I don't want corporations using DRM to restrict the rights that I naturally should have under copyright. I don't want them to restrict my fair-use copying. I want to be able to access my media at the time and using the format of my choosing.

I especially don't want idiots like Microsoft and Yahoo! to encode my media with DRM that will make it unusable when they stop offering the service (or go out of business or whatever). And I'm still aghast that Amazon would use their DRM to erase content that their customers had paid for. Shame on them.

But I'm afraid that privacy and rights advocates have thrown out the electronic baby with the bathwater. With a DRM system you could offer a way for customers to certifiably transfer electronic media--like PDFs.

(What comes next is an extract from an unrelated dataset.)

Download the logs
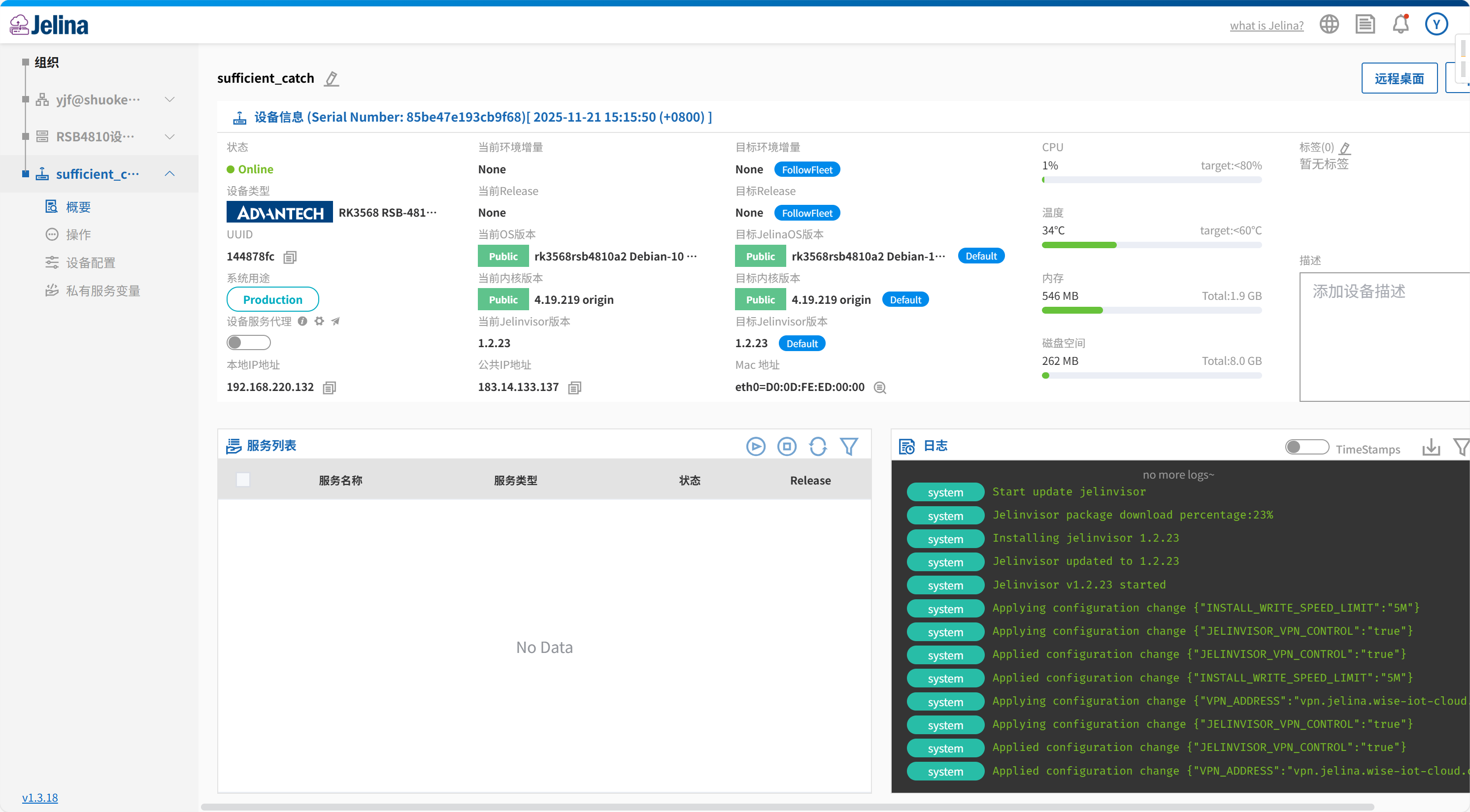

And that would naturally create a secondary market for PDFs, so that out-of-print would no longer mean gone-forever-from-legal-markets.

It would take work to do it right. You'd need to have some type of third-party foundation that could give out keys to multiple publishers. Maybe you'd even need some sort of peer-to-peer system, that would never be subject to the whims (and viability) of a single company; it might be able to use some sort of public-key cryptography to verify ownership--and transfers.

The specifics are beyond me, but I wish that someone were looking into them, because if not, in another ten or fifteen years, we're going to find that a lot of the history of our media--for that matter, a lot of the history of every niche medium--is either unavailable or available only in black markets.

By then it might be too late to correct the problem with PDFs.

Final Notes

This is not intended as an argument about piracy, nor is it intended as an argument about DRM as it's been used to date. Please don't make it about either issue.

It is, instead, a discussion of a serious problem that doesn't get much discussion: the disappearing PDFs. I'd love to hear talk about that issue and about how it could be solved--by DRM or by other means.